We aim to buy stocks that trade at a substantial discount to our estimate of intrinsic value.

But what drives a stock to become undervalued? Often it is something idiosyncratic.

For example, the market can underappreciate the potential impact of a change in management, or the total addressable market of a new product.

Occasionally, however, mispricings can occur for reasons that are not specific to any single company, but instead stretch across areas that are connected by some common thread. 

Examples

Consider the following example. Mitsubishi and Kikkoman are both Japanese companies. Historically they have traded at similar multiples, mainly as a result of comparable levels of underlying growth and profitability. Since 2010, however, their valuations have markedly diverged.

Unless we can find a good explanation for this valuation gap, it looks like a mispricing. Kikkoman is a food company, its main product being soy sauce and Mitsubishi is a conglomerate with stakes in a wide range of businesses.

If a safe bond and a risky stock offer the same return, who would go for the equity?

While Mitsubishi is harder to analyse, we find no acute reasons behind its low valuation. It looks too low given our expectations for future cash flow. Similarly, we struggle to see any idiosyncratic reasons for Kikkoman’s spectacular upward re-rating.

Kikkoman’s valuation simply looks too high, and Mitsubishi’s too low. If the mispricing is not idiosyncratic, what is driving such an unusual and extreme disconnect?

One clue is in the range of outcomes for the companies’ earnings. Mitsubishi’s future profitability is difficult to predict. The business is complex and many of its earnings streams are sensitive to exogenous variables.

Kikkoman is more stable, its historical return on equity having varied by only 3 per cent from year to year. It is possible to forecast Kikkoman’s cash flow five or even 10 years out with some degree of certainty. 

Predictability

In the current market environment, this difference in predictability has had a tremendous influence on the companies’ valuations.

To understand why, we need to borrow a concept from the world of fixed income: the term premium.

Yields for long-term government bonds can be broken into three parts: inflation expectations, the expected path of real interest rates, and the term premium.

The term premium can be thought of as the compensation offered to investors for taking on a long dated risk. Logically, the term premium should always be positive, but today, term premiums in most developed markets are near zero, and some, astonishingly, are negative.

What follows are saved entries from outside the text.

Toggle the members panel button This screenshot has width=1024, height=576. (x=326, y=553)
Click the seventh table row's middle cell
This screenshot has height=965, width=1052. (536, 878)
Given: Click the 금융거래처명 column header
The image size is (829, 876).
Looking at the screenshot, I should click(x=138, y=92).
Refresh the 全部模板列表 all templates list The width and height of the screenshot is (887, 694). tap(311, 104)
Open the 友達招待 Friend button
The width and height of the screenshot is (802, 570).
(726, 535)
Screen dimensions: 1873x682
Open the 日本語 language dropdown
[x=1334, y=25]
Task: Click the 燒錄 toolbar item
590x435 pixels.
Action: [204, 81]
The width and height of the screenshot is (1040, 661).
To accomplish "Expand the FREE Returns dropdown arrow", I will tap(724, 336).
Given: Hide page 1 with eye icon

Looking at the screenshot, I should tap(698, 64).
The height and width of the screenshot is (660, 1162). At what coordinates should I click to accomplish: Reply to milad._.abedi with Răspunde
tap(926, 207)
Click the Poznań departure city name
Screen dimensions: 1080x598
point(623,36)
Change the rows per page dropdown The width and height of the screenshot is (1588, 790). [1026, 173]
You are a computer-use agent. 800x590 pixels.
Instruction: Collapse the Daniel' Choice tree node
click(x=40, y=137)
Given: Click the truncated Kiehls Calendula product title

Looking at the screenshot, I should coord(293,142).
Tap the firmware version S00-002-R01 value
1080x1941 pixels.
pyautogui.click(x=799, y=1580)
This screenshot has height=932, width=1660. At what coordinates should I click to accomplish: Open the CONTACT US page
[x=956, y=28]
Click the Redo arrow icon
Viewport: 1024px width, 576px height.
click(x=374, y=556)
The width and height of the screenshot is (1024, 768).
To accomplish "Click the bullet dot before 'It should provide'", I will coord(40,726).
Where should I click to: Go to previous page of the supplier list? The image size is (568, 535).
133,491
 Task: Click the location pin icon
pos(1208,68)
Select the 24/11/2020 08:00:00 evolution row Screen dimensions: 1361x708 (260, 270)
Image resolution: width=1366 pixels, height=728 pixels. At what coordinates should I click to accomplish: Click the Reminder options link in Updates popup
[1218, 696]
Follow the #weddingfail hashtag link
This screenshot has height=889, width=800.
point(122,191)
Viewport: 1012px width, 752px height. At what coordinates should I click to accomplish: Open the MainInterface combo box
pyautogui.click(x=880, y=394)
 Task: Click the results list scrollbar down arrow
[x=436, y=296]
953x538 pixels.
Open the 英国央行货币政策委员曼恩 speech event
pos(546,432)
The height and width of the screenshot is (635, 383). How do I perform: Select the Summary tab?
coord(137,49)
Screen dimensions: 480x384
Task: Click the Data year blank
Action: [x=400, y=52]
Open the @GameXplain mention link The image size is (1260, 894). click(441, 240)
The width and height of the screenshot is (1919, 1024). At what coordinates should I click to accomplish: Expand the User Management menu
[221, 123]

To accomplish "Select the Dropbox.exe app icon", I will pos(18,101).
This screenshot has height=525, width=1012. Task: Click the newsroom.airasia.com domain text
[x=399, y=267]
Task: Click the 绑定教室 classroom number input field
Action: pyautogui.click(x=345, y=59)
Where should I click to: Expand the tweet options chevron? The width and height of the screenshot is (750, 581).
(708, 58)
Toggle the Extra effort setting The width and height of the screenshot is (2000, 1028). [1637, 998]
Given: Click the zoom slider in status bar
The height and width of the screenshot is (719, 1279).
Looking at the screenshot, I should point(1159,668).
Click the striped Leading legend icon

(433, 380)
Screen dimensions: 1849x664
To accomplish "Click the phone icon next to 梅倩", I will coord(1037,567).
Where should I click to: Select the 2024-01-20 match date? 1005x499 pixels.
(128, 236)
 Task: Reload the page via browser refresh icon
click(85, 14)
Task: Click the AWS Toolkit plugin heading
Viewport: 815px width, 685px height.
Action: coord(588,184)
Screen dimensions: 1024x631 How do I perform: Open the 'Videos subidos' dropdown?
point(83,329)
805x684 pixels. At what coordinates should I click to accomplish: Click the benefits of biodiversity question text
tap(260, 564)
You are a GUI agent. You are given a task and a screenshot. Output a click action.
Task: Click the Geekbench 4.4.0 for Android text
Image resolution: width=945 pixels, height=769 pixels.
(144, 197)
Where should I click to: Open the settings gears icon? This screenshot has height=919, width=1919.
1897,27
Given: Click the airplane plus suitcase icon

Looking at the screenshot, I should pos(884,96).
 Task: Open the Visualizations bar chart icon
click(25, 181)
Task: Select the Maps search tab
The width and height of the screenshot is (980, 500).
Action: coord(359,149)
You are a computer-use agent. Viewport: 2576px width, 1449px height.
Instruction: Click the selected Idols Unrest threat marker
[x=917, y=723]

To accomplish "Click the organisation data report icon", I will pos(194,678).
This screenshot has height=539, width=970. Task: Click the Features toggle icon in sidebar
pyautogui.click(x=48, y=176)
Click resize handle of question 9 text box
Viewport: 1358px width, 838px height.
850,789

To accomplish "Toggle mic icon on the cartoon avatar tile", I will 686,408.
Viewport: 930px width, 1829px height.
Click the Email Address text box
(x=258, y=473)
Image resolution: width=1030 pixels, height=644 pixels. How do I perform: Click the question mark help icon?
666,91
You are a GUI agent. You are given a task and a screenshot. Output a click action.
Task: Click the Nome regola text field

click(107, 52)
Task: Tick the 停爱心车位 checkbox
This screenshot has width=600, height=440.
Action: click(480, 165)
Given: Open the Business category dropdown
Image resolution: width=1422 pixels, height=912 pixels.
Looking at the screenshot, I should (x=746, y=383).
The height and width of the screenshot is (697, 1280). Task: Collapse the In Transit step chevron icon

A negative term premium implies that investors are paying for the privilege of taking on term risk.

Yields can be low for good reasons, but it’s hard to imagine a good reason for the term premium to be negative. This looks like a real inefficiency—a mispricing. 

Quantitative easing

One culprit is quantitative easing. Large price-insensitive buyers of government bonds are bound to create price distortion. In this environment it makes sense for governments and companies to borrow long term, and this is what we have seen.

Ireland and Austria have issued bonds that mature in 100 years - the so-called century bonds.

One definition of risk is that “more things can happen than will happen”, and purchasers of these bonds have 100 years’ worth of potential surprises to look forward to. For taking on this enormously long-dated risk, investors receive a paltry 2 per cent a year.

A negative term premium distorts the bond market, but it also influences equities. The cost of capital for a bond is easy to see - it is the yield.

Equity cost

Equity also has a cost, which is the expected return investors demand to hold a stock. Like bond yields, the cost of equity can be broken into parts.

One part is the yield on long-term bonds. If a safe bond and a risky stock offer the same return, who would go for the equity?

Because equity investments are less certain than the repayment on a bond, equities should offer a higher return than bonds. This additional compensation is the so-called equity risk premium. 

Now we can hypothesise what’s going on with Kikkoman and Mitsubishi. Kikkoman’s fundamentals are more predictable, making it more “bond-like”.

The equity risk premium is smaller, so the term premium represents a larger chunk of the total cost of equity.

Mitsubishi has greater uncertainty, so its equity risk premium is larger, and the term premium has a smaller impact on its valuation. As the term premium has fallen to absurdly low levels, Kikkoman’s valuation has benefitted enormously, while Mitsubishi has received far less of a boost.